Boy was I wrong. I had no idea that long, round pieces of foam could be used not only as drumsticks creating a muffled sound against the hardwood floor, but also used for surfing on the floor.

Nor did I realize that a Radio Flyer Scoot-About could be used not only for riding around the house, but also, when propped on its side, that its wheels could be used as a steering wheel.

Nor that a now-empty and cleaned bottle of laundry detergent could be propped against my ear to hear the sounds of the ocean as if in a shell.

I am in awe and wonder at the way my son is allowing me to discover the world that I often already found to be quite awesome and wonderful.

How We look at Our Children

Today, once again, I heard a woman yelling in the street below our window, "Viens ici maintenant!" ("Come over here right now!). So, of course, I just had to stick my head out the window to see what was going on.
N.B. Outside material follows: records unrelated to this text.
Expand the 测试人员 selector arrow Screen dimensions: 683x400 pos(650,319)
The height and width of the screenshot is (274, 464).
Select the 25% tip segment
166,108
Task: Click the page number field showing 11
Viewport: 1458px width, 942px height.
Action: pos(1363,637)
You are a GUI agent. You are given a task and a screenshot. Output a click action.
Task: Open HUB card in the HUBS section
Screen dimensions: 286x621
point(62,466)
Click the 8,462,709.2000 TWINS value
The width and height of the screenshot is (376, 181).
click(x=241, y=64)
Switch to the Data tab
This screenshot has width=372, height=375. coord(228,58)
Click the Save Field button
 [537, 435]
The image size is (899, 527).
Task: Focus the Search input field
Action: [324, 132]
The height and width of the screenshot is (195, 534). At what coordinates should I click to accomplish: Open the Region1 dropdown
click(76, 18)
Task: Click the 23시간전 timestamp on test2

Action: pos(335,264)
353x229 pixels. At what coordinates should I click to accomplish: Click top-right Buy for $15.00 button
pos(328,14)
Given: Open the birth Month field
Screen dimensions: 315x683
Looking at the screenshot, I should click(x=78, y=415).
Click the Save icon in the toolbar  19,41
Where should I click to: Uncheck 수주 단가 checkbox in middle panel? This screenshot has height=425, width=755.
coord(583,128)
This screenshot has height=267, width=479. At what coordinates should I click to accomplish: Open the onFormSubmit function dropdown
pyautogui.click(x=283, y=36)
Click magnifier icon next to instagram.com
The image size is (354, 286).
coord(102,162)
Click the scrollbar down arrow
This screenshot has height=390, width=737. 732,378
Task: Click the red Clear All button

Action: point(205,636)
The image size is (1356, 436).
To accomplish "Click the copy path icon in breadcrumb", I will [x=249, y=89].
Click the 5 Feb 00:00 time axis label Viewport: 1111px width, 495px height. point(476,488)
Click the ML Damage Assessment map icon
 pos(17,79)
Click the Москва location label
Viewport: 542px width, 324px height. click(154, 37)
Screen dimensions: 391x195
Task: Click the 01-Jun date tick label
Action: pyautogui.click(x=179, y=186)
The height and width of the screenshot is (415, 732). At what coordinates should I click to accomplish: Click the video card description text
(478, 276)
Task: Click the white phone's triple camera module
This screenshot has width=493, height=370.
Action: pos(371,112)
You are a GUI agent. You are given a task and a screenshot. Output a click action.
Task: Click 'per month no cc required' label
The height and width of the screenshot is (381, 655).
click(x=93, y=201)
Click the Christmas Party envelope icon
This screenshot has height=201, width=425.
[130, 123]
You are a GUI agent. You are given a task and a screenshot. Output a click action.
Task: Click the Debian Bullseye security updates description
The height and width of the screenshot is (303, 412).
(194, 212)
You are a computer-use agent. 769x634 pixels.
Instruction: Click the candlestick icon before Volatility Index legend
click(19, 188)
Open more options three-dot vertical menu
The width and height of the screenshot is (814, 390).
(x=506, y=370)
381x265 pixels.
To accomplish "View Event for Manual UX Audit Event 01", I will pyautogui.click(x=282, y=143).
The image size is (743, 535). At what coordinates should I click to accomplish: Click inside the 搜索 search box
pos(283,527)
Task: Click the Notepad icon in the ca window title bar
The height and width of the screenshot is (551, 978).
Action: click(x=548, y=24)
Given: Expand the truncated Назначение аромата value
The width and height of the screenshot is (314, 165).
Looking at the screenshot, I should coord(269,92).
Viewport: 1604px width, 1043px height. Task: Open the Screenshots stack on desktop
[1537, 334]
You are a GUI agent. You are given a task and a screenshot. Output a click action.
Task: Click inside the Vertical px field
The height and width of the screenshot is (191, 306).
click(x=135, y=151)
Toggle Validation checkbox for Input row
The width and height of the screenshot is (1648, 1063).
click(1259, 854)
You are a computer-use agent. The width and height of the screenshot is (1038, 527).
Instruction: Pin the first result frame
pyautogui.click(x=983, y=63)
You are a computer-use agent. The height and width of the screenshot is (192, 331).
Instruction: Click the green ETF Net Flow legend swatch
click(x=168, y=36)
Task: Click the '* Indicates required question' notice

I saw a woman frozen in place like a hunting dog pointing his snout towards his prey. She was waiting for her, I would say, eight-year-old, son to come stand next to her. After a few squawks, he finally sidled up to her. She glared at him with so much hatred in her eyes and then reached out and twisted his eyebrow.

He raised his arm in anger, growled, she glared harder, and he dropped his arm.

I'm grateful to what I witnessed today, because it reconfirmed something I'd noticed in our own family structure.

Recently I noticed my husband, who is very loving to our child, glare at the Little Man. There was so much anger in that look. It made me realize how careful I have to be not to look at my son that way when I'm mad at him, especially when my anger stems mostly from my own fatigue.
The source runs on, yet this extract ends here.